FIG. 7 shows an exemplary plot 700 of relationship between force “N” acting on the rotor 220 (shown along the y-axis) and the displacement or stroke “D” of the rotor 220 (shown along the x-axis) corresponding to rotor displacements positions shown in FIGS. 3-6. Referring now to FIGS. 3-7, the displacement D is a function of the transition from the stationary friction to the sliding friction of the roller 270 and the outer race 274, roller 270 and inner spline shaft 226, roller 270 and inner race 272 and their respective force contact angles and the resulting friction force. The stroke transmission ratio between rotor stroke and spring compression stroke leads to a significantly higher force than the force exerted alone the spring package 280. For the activation device 250 shown in FIGS. 2-6, before any initial movement of the rotor 220, the sliding friction coefficient defines the relation between the contact force and the movement or displacement of the rotor 220 in a desired direction. With the contact angles and geometries of the activation device 250 shown in FIG. 3, the very steep rise 710 on the acting force at a minimum displacement is caused by the small force contact angle between roller 270 and inner race 272, being just above the self-locking friction angle (˜10°-25°), depending on lubrication and material). Once the stationary friction transitions to sliding friction, the force quickly declines, the decline further supported by changes of contact angle between roller 270 and inner spline 272 as shown by decline 720, which corresponds to rotor position shown in FIG. 4. The maximum force (also referred to as the crack open pressure or threshold) is primarily controlled by the immediate transition between stationary friction and sliding friction. The maximum force is reached when the inner race 272 starts to actually move and the stationary friction transitions to sliding friction. At the same time this is the highest transmission ratio between restriction device stroke, roller inward stroke and spring compression stroke (mainly caused by the inner race 272). This position is the transition between FIG. 3 and FIG. 4, visualized in the steep force increase 730 corresponding to rotor position of FIG. 5. The full stroke or displacement 740 corresponds to the rotor position shown in FIG. 6.

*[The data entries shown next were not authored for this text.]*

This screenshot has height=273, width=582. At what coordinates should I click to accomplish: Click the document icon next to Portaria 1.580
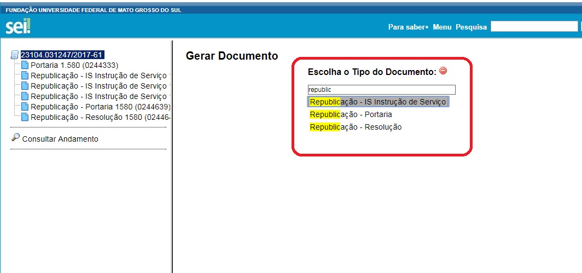click(25, 65)
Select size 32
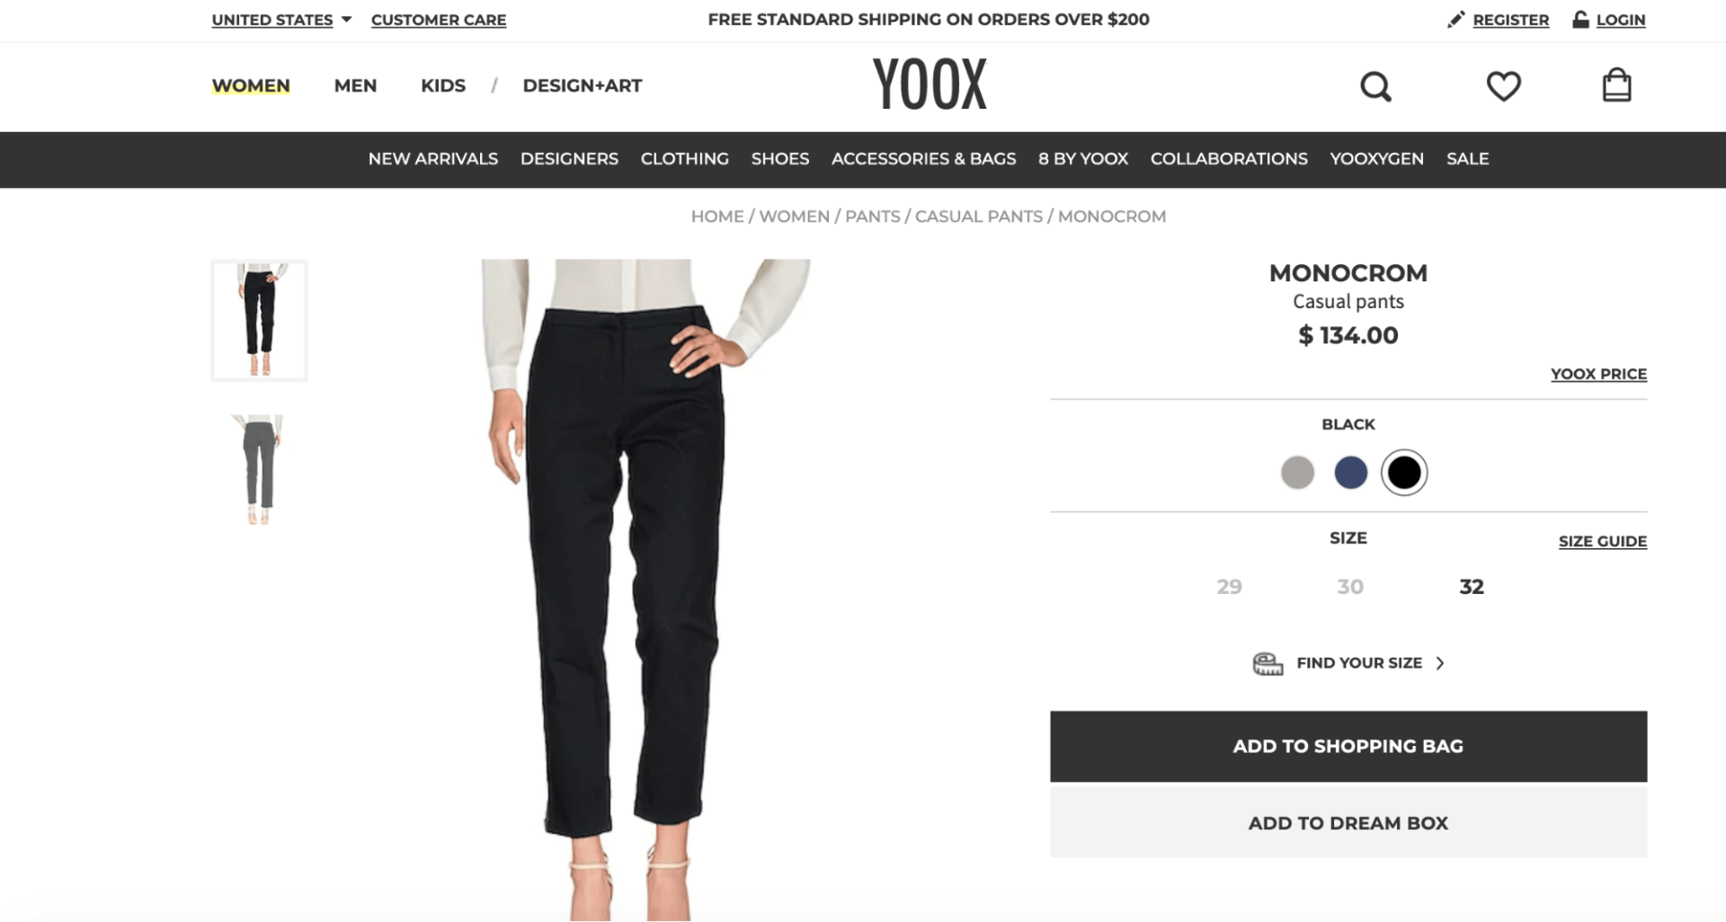Viewport: 1726px width, 922px height. [x=1471, y=587]
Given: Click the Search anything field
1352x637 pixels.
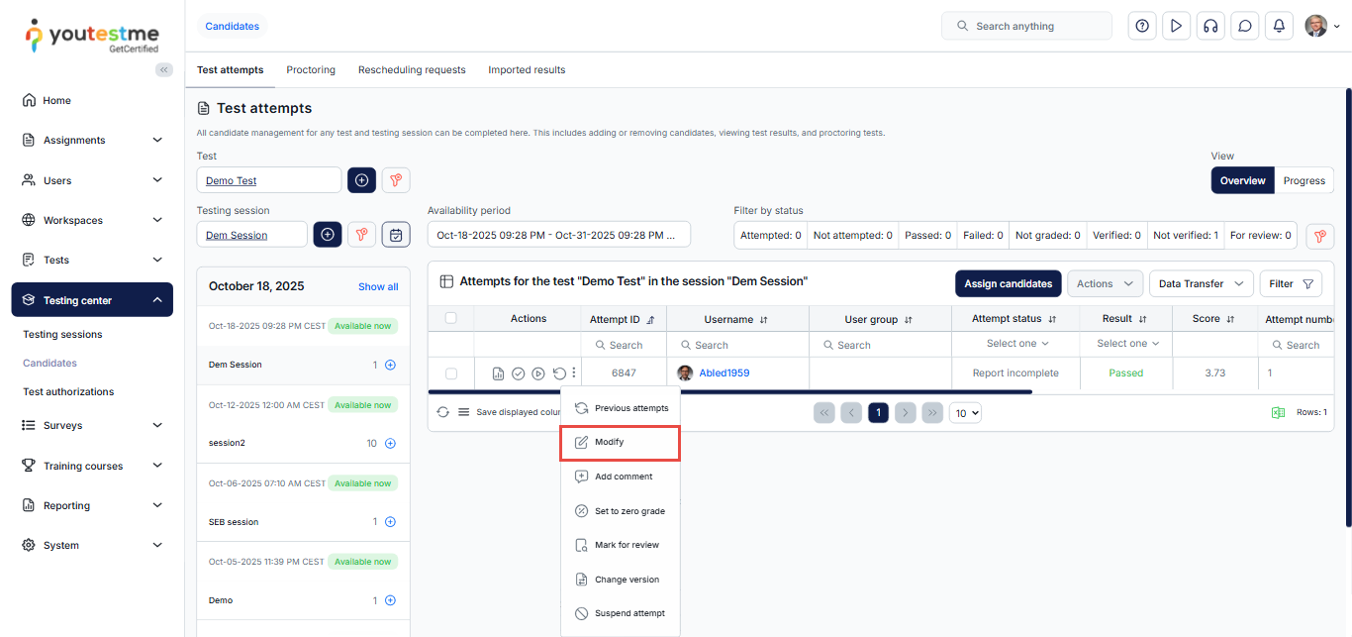Looking at the screenshot, I should [x=1026, y=27].
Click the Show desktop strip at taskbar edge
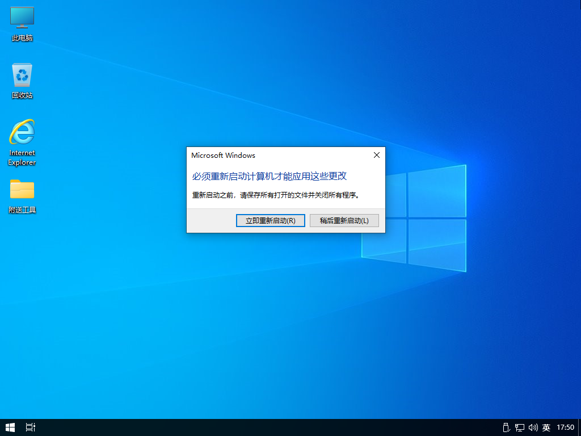Screen dimensions: 581x436 pos(579,427)
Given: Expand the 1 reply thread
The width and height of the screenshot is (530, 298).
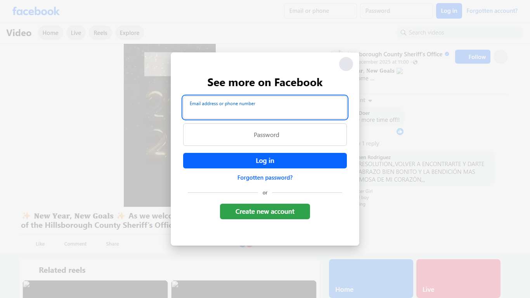Looking at the screenshot, I should (370, 144).
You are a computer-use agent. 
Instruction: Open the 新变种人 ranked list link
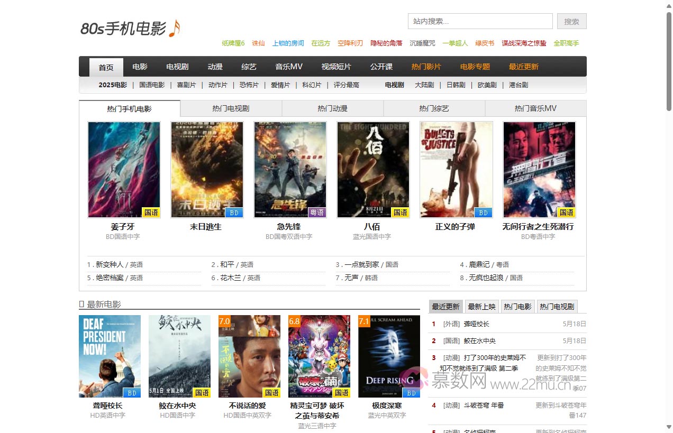coord(109,264)
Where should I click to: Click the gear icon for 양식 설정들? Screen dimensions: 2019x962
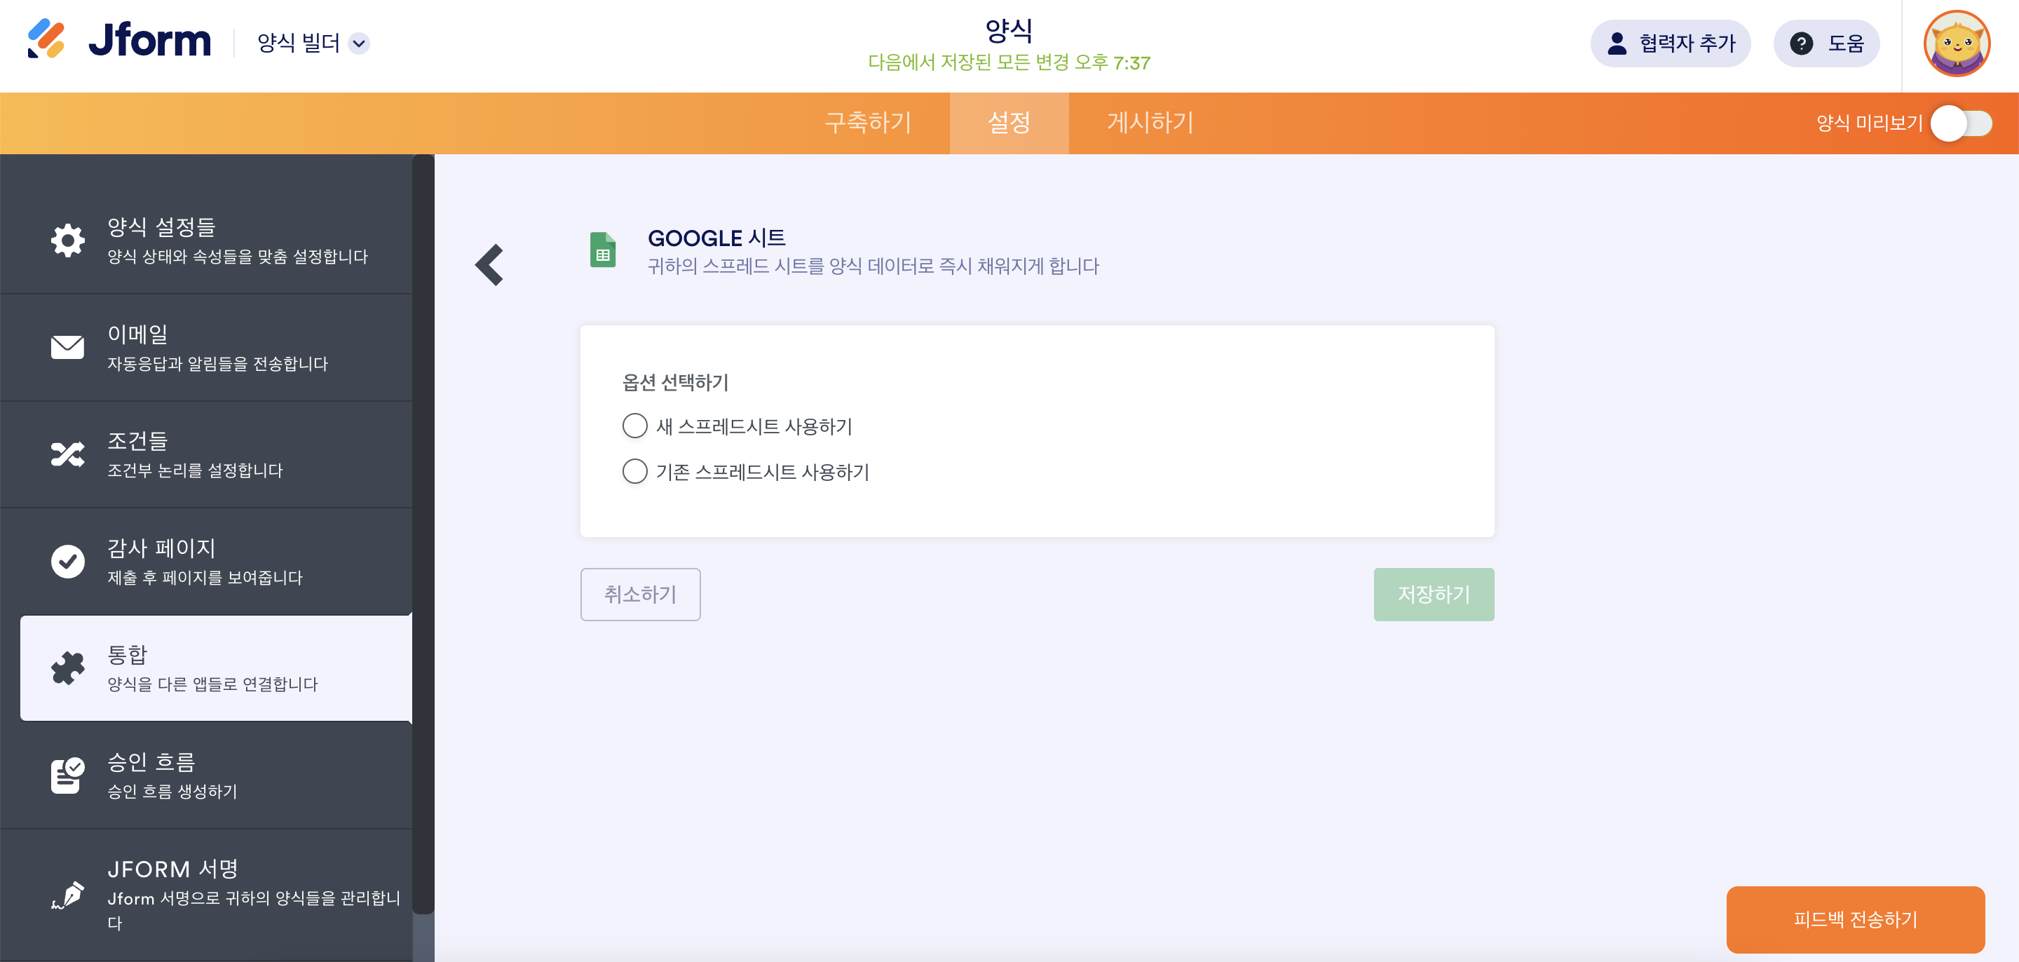68,241
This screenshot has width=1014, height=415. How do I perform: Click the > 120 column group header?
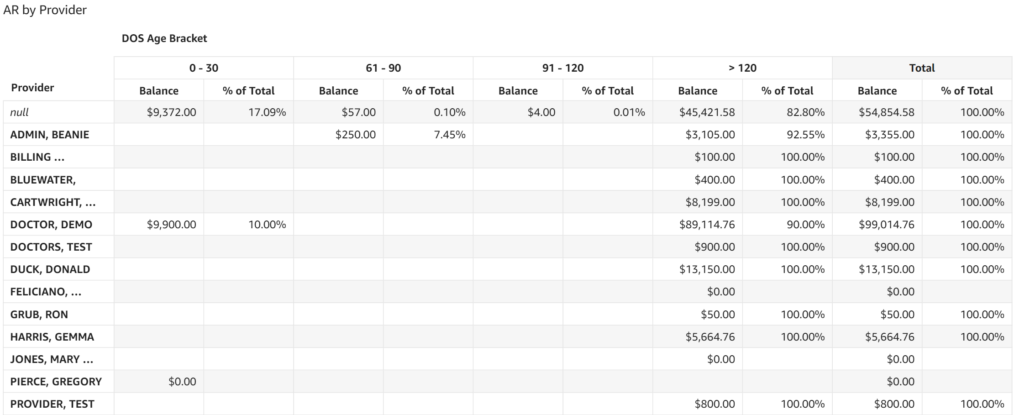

The foregoing disclosure is directed to the certain exemplary non-limiting embodiments. Various modifications will be apparent to those skilled in the art. It is intended that all such modifications within the scope of the appended claims be embraced by the foregoing disclosure. The words “comprising” and “comprises” as used in the claims are to be interpreted to mean “including but not limited to”. Also, the abstract is not to be used to limit the scope of the claims.